How to make friends over the internetcreated: ; modified:
Make friends over the internet with people who are great at things you’re interested in. The internet is one of the biggest advantages you have over prior generations. Leverage it.
Patrick Collison’s advice about making friends over the internet is excellent. There’s one problem with it - it’s very hard to make friends over the internet. It took me years to figure out how to do it well. Thus, this post.
General principles of meeting people on the internet
90% of meeting people is reaching out, so, unless you’re already very well-known, most of your network building will consist of actively initiating conversations.
- most people think that friends should somehow spontaneously appear in their life or that people should reach out to them and they should be able to just sit around and grow relationships. This is not how life works. Those with the most number of friends are those who spend the most time reaching out to people and maintaining relationships. Even the naturally charismatic people to whom others naturally reach out will not have friends, unless they follow up and cultivate the relationships like the rest of us.
the way to find people you want to become friends with is to hang out in places where such people are hanging out
- for me it mostly means twitter, some subreddits (e.g. /r/slatestarcodex), and a variety of niche blogs.
any platform that allows you to send private messages to people is a platform where you can make friends.
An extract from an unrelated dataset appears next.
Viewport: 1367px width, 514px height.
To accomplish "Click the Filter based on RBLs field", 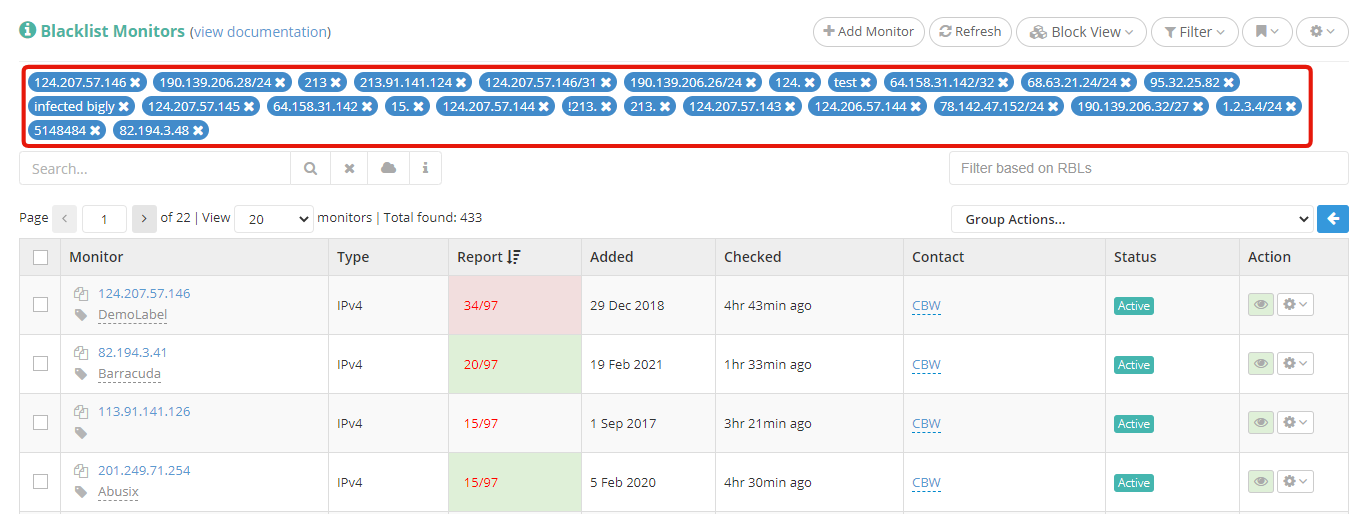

- on reddit, when you see a comment or a post in which the author seems like somebody you want to be friends with, message them
- on Goodreads, when you see a book review that really speaks to you, message the author and share your thoughts on it
- on someone’s personal site, when you enjoy the writing, shoot them an email and let them know about it
Sonya Mann gives the most succinct explanation of how to use twitter well (perma):
I started using Twitter and followed the people in my industry who seemed interesting or cool. (You can search relevant keywords, or Google “best XYZ accounts on Twitter” and use others' lists as a starting point.) I responded to their tweets on a regular basis. I also looked at the other people who responded to their tweets, and followed the appealing ones. Then I started responding to their tweets as well. Eventually, people followed me back. Then I started asking my local mutuals, or people who came through town, if they wanted to hang out. They did!
Note: having video calls turns out to be almost as good as meeting people in person (perma)
Strictly speaking, you don’t even need to tweet that much if you write impossible-to-resist cold DMs. However, if you’d like people to follow you and to want to become friends with you and to want to reply to your DMs, you need to
- be somebody people want to follow. This means
- not too much tweeting. If you’re consistently tweeting more than once a day, you should critically evaluate how high signal-to-noise ratio of your tweets really is
- not too much retweeting. Unless you regularly write your own tweets, I can’t really get to know you
- create the opportunities to be discovered
- there are many people on twitter who tweet reasonably interesting things and nobody follows them. Why does this happen? Because these people do not reach out
- if you have no following and you’re just tweeting, there’s essentially no way for your account to be discovered
- the reliable way to be discovered is to talk to people. Almost everybody reads their mentions and if they notice that you consistently bring value in your replies to their tweets, they’re much more likely to follow you
- this applies even to people with large followings
Also see: Lama Al Rajih’s wonderful detailed guide on starting to use twitter (perma) + my guide to twitter with suggestions of people to follow
Byrne Hobart notes (perma) that writing is networking for introverts. David Perell says that (perma) writing on the internet is a “serendipity vehicle”.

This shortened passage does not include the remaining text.